**DIRECTIONS:** Print the data exactly as written, line for line, and leave its pictures behind.

Stored data
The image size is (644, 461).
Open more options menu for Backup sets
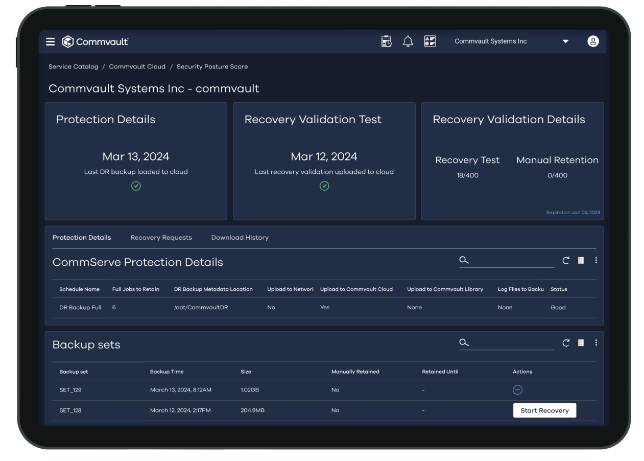click(596, 343)
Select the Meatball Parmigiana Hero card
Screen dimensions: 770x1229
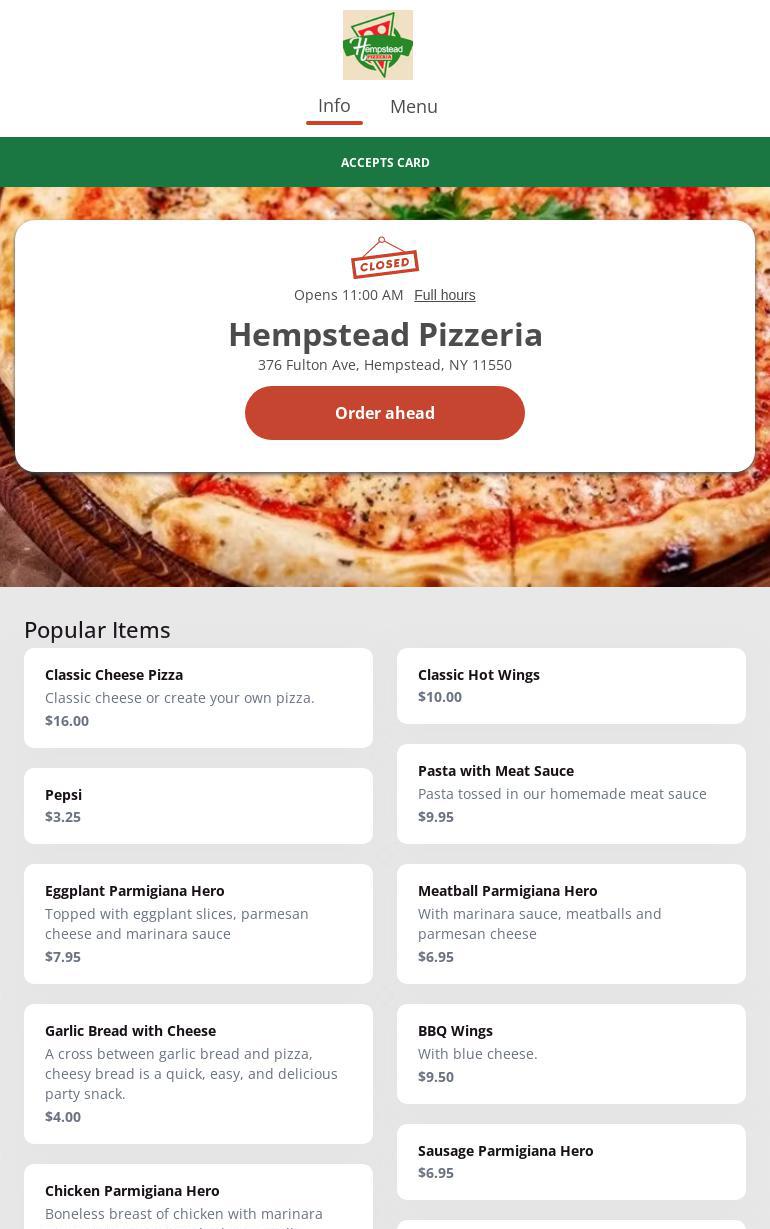571,923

**OUTPUT BELOW:**
The image size is (644, 461).
Open more options menu for Backup sets
click(596, 343)
Select the Meatball Parmigiana Hero card
Screen dimensions: 770x1229
571,923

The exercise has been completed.